Begin ROWS

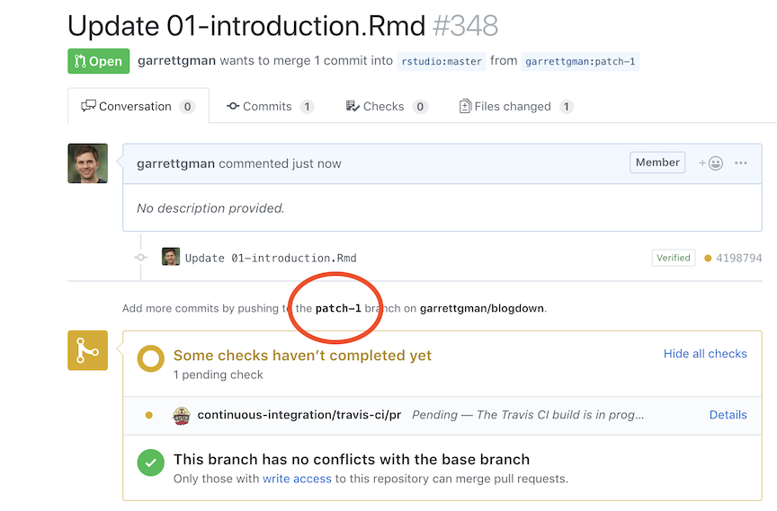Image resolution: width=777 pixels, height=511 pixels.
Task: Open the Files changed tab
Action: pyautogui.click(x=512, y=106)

End ROWS
Begin ROWS

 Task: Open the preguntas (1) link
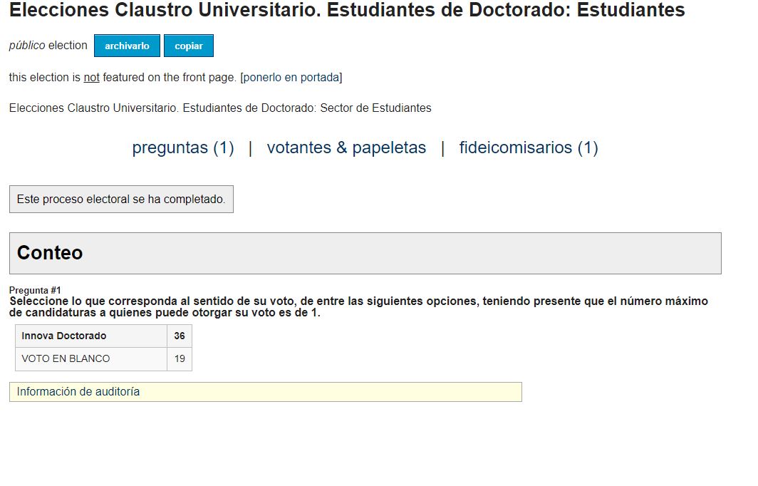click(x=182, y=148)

End ROWS
Begin ROWS

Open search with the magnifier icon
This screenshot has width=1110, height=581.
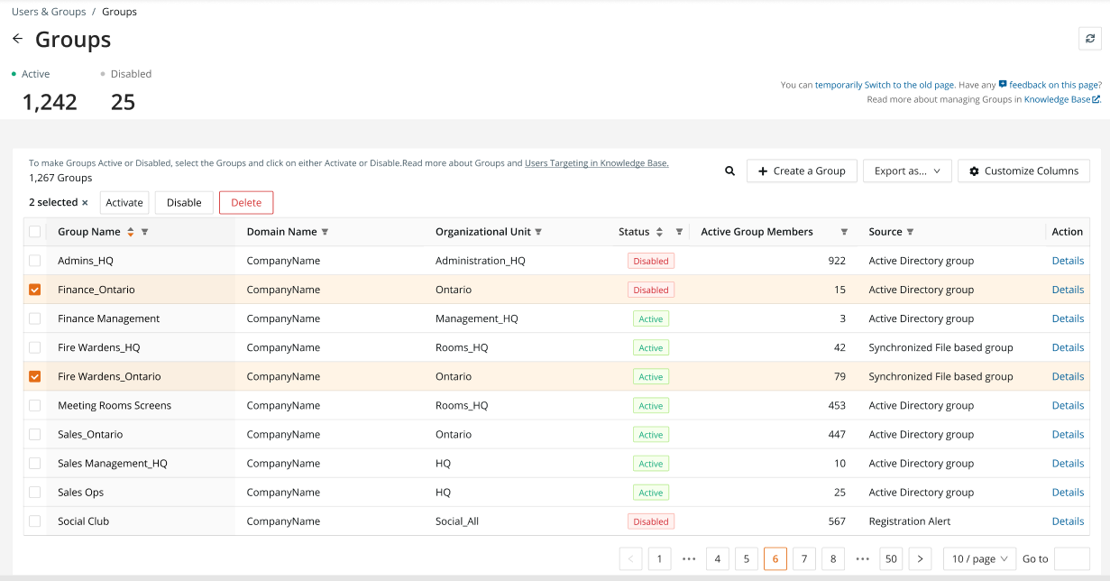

End ROWS

WHAT TO WORK ON: Could you reproduce the listing lines beginning at the line that contains "Image resolution: width=777" and stopping after the line that contains "Action: pyautogui.click(x=512, y=106)", both included, with the pictures left out of your answer?

SOLUTION FOR THIS PROBLEM:
Image resolution: width=777 pixels, height=511 pixels.
Task: Open the Files changed tab
Action: pyautogui.click(x=512, y=106)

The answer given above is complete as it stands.